Two of the biggest challenges these batteries have to overcome, along with other minor issues, are the fact that their performance is restricted by inefficient photoelectrochemical reactions and that their storage capacity is limited by the physical dimension of solid electrodes.
With this in mind, scientists at the University of Porto have recently developed a solar redox flow cell for decentralized, residential energy storage.
“In our work, we designed, built, and tested the highest photoactive-area solar redox flow cell device ever reported to date,” the research leading author, Telmo da Silva Lopes, told pv magazine. “We also provided important device design guidelines that will help develop future up-scaled SRFCs, an emerging technology that uses semiconductor-based photoelectrodes to store solar energy in chemical bonds and heat.”
Called SolarFlow25, the device was designed to optimize light absorption by the semiconductor and ensure effective diffusion of redox species while offering minimal electronic and ionic transport resistance.
The device has a 25cm2 photoactive area and was built with a large-area PE cell linked to the system structure via small stainless steel screws and an auxiliary metallic rim. “These screws create an electrical path between the conductive metal layer on the perimeter and edges of the PE and the end plate, allowing for … effective current collection,” the Portuguese group explained. “To assemble the cell, both anodic and cathodic compartments were screwed together using bolts with a Nafion 117 membrane in between.”
The system also relies on ferrocyanide/anthraquinone (2,7-AQDS) redox flow chemistry and nanostructured hematite (α-Fe2O3) photoelectrodes combined in series with a dye-sensitized solar cell (DSSC) that is able to produce a photocurrent of approximately 40 mA.
The SRFC was connected to a conventional redox flow cell (RFC) and its performance was tested. “By connecting the SolarFlow25 cell with a conventional RFC, the electrochemical fuels were photocharged and discharged in continuous operation exhibiting an unbiased photocurrent of around 11 mA during photocharge (100 mW/cm2) and a round-trip efficiency of around 0.15%,” the academics emphasized. “These photocharging results were further improved using a sponge-like nanocube, α -Fe2O3, photoelectrode that provided an unbiased photocurrent of around 40 mA during photocharge, resulting in a round-trip efficiency of around 0.44% during the 10 cycle/14-hour demonstration.”

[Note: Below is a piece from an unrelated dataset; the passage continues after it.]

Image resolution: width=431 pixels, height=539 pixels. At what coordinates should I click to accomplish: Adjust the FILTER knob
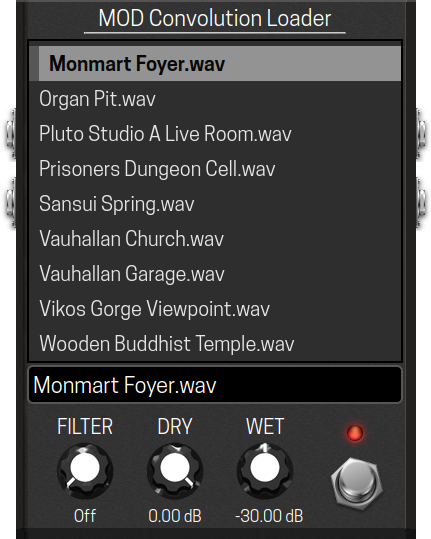[85, 471]
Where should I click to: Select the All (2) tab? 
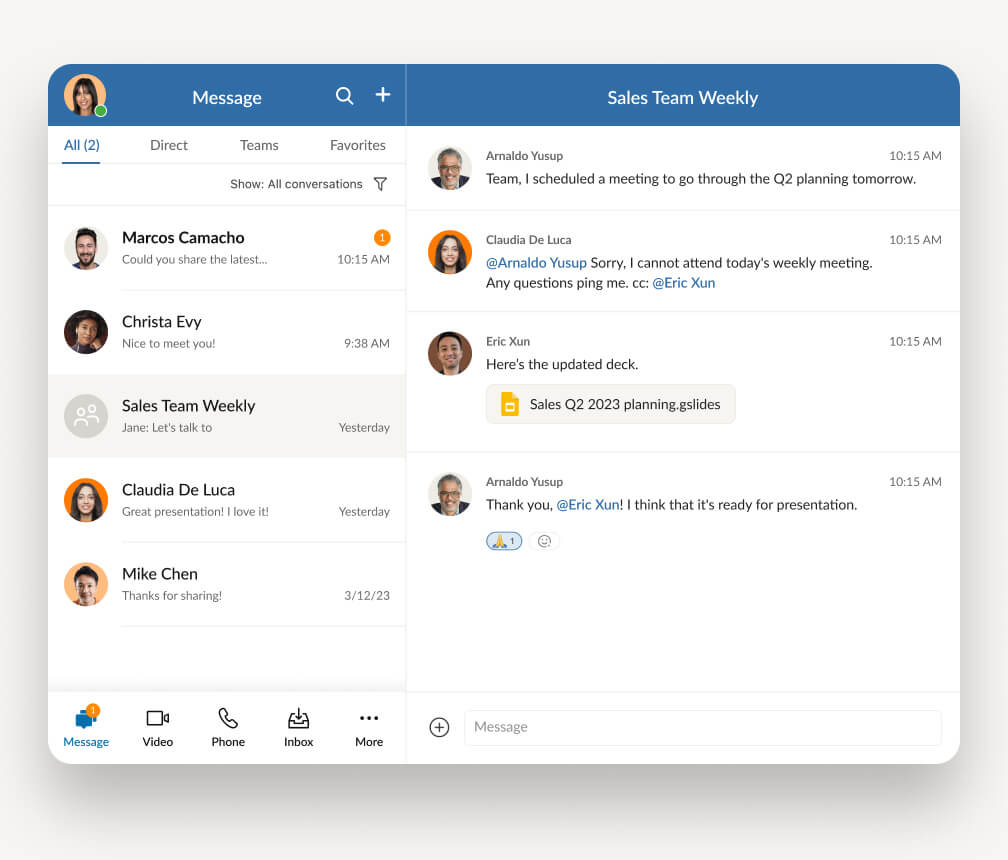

These efficiency levels are claimed to be fourfold higher than any other results reported for α-Fe2O3-driven SRFCs to date.
The academics stressed that no leakage or electrical problems were detected for the device during the experiment, which they said lays the ground for further improving the proposed technology. “We hope that our contribution will help bring SRFCs closer to commercialization, on its way to revolutionize energy storage for households and stationary applications,” Silva Lopes concluded.
The device is described in the study “A 25 cm2 Solar Redox Flow Cell: Facing the Engineering Challenges of Upscaling,” published in Advanced Energy Materials.
A low-cost redox flow battery powered by perovskite-silicon tandem solar cells was presented in July 2020 by researchers from the Wisconsin-Madison and Utah State universities, in the United States. This device combines photo-electrochemical solar cells with aqueous organic redox-flow battery technology and has solar-to-output efficiency of 20.1%.